Due to the exceptional dynamics of the laser beam and its remarkable high energy density, it can be applied to process materials with excellent results. Laser processing can be accomplished through many methods by adjusting the parameters of the laser, although the most popular applications use vaporization or melting of the target material. Using positioning mirrors, the laser beam can be directed over large distances without any loss in efficiency. These mirrors are generally controlled by accurate X-Y Plotter mechanics or high speed Galvanometers. Trotec typically uses sealed-off CO2 gas lasers and diode pumped solid state Nd:YAG lasers, because these types of lasers have been proven to produce high-quality, consistent results. The laser beam provides a universal, non-contact, wear-free production material processing solution that is economical to operate and simple to implement. A laser beam is ideally suited for engraving, marking, etching, scribing, and cutting operations.
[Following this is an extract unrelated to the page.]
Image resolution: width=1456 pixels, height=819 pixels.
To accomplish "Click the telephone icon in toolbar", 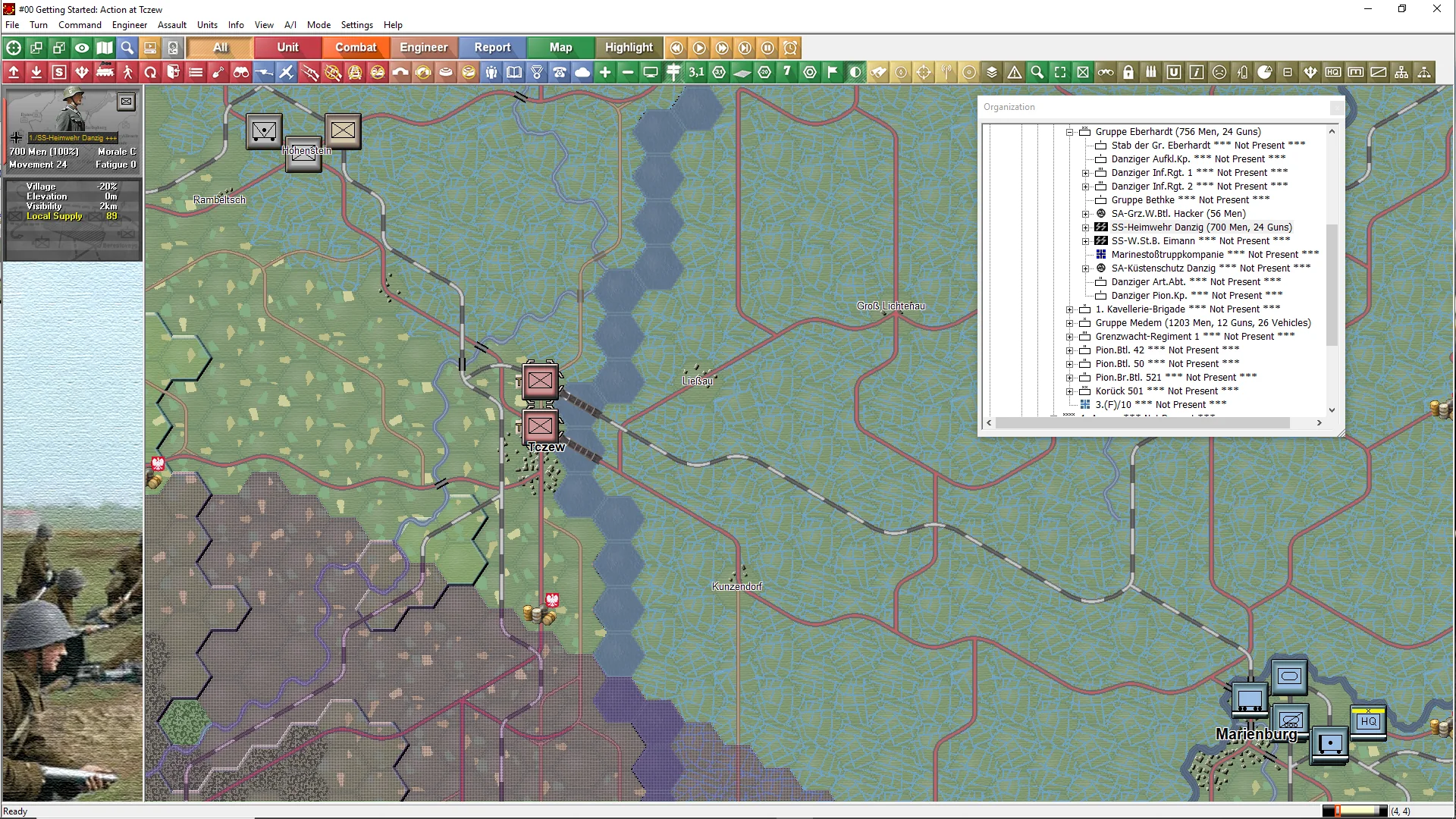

Laser processing varies based on the absorption rate of the specific laser wavelength by the target material and the technique selected for the application. Trotec offers a wide variety of wavelengths to address the expansive range of materials available to today's manufacturers. By adjusting the parameters of the laser, it can be used to accomplish the following techniques:

• Laser Engraving
• Laser Cutting
• Ablation
• Annealing
• Burning
• Foaming
• Color Change and Bleaching

During the laser engraving process, the target material is essentially vaporized by the laser beam. To achieve this result, the intensity of the laser beam is set to exceed a specific threshold value. This threshold intensity is particularly high with materials that are electrically conductive, such as metals. The result is often a cone-shaped indentation influenced by the laser beam profile and the heat conductivity of the target material. The laser engraving technique is typically the fastest way of processing material.

With laser cutting, a plate-type material is separated by a focussed laser beam. Basically, there is a choice between laser beam fusion cutting and laser beam sublimation cutting. With laser beam fusion cutting the material, e.g. acrylic, is melted or vaporised. With sublimation cutting, the material, e.g. wood, is vaporised by missing out the liquid phase.

During the ablation process, a covering layer evaporates. Very thin covering layers such as color and/or anodizing layers are especially suited for laser engraving. High contrasts can be achieved with a small amount of laser power since these layers absorb laser radiation extremely well. With varnished plastics, a "day & night" design, e.g. for car dashboards, can be achieved by removing one color layer.

A contrasting mark can be created using an annealing effect on metallic target materials. The laser beam heats up the metal, creating structural changes in the surface. The color of the mark is determined by the maximum temperature attained in the metal, the properties of the metal, and the parameters selected on the laser. The annealing technique has a unique characteristic in that it produces a contrasting mark without disrupting the surface finish of the metal.

Metal engravings can be made by burning covering layers using ceramic powders (Trotec MetalFix). The covering layer is sprayed on and removed again after the laser engraving process. Using this procedure, metal surfaces can also be engraved with a high contrast CO2 laser. In the case of metals, an oxidation process takes place on the surface. However, there is also a powder available on the market for glass engraving with a Nd:YAG laser.

Sometimes the best technique to process a material is foaming. Most commonly used in certain plastics, foaming is easily recognizable because the surface of the affected area is raised. Melting occurs when the laser beam couples with the target material. During the process, gas bubbles form and get trapped as the target material cools, producing an elevated result.

This effect is only possible with plastics, and depends highly on the wavelength of the laser radiation used. In most cases, this effect is only possible with an Nd:YAG laser, or a specific type of Nd:YAG laser (double-frequency laser). During this process, the laser radiation penetrates the plastic and is absorbed by the color pigments. As a result, the pigments are chemically modified, resulting in a color change in the material. Since the laser radiation penetrates into the plastic, the surface remains almost undamaged. The color change achieved depends on both the pigment and the basic material used.